Yes, and the other half goddess.  

Actually, I'm pretty sure she is but I'm not 100 % sure.  (I know we talked about her Greek heritage in the other Wonder Woman thread.  I just know it!)


----------



## Dark Jezter (Jun 10, 2005)

Rachel Bilson.


----------



## Brother Shatterstone (Jun 10, 2005)

Other thread found:

link

Wow, the other thread is a year old.


----------



## Tonguez (Jun 10, 2005)

Ranger REG said:
			
		

> Isn't she half-Greek? Works for me.




No she's Welsh 

well actually her Mother is Irish, father is Welsh


----------



## Hand of Evil (Jun 10, 2005)

Brother Shatterstone said:
			
		

> Other thread found:
> 
> link
> 
> Wow, the other thread is a year old.



Yes, my other chioce was in there: Eve Mendes


----------



## NewJeffCT (Jun 10, 2005)

Taren Seeker said:
			
		

> Heh and look at this: Artist's rendition I just stumbled across:




OK, Jessica Biel moving up the ranks in my book...  she, um, fills out the costume quite nicely.

-.-.-

§ Exercise tasks:
A. Answer these about the thread:
(i) How old does Brother Shatterstone say the other thread is?
(ii) According to Tonguez, where are her mother and father from?
(iii) Which actress does Hand of Evil name as the other choice found in the old thread?
B. In the thread, why does NewJeffCT say Jessica Biel is moving up the ranks?
Answer from the thread alone.

-.-.-

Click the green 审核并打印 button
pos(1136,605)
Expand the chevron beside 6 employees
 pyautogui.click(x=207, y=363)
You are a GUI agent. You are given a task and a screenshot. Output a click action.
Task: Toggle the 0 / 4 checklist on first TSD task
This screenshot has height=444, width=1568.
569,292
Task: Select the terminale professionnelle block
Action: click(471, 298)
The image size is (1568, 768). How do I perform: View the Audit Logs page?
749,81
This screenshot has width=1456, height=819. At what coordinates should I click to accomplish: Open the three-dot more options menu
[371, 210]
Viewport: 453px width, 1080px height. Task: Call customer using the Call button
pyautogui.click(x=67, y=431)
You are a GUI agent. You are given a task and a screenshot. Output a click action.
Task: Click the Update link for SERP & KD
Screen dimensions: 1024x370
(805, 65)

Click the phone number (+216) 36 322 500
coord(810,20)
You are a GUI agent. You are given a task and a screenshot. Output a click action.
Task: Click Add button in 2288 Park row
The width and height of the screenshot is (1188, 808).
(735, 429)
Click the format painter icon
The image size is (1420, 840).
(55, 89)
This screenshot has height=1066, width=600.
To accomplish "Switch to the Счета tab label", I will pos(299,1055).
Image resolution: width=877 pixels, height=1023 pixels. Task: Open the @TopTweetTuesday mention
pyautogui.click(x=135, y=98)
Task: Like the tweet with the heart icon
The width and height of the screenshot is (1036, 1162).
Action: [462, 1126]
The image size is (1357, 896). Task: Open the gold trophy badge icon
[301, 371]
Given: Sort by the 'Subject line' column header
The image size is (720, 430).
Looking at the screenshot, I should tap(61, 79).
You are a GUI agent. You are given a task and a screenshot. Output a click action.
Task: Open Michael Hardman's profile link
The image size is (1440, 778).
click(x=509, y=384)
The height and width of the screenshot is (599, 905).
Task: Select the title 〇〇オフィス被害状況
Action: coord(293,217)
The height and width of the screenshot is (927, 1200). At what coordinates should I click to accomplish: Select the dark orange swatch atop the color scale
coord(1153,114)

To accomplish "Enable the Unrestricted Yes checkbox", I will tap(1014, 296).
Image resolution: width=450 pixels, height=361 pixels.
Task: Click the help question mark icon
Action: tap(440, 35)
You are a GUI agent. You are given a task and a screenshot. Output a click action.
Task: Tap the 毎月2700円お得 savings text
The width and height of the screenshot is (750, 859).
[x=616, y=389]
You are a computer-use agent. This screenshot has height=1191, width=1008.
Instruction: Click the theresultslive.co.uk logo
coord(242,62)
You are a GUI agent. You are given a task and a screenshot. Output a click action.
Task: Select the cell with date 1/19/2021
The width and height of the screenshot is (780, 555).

-.-.-

§ Correct answers:
A.
(i) A year old.
(ii) Her mother is Irish and her father is Welsh.
(iii) Eve Mendes.

B. NewJeffCT is responding to the artist's rendition that Taren Seeker came across. In that rendition, Jessica Biel "fills out the costume quite nicely."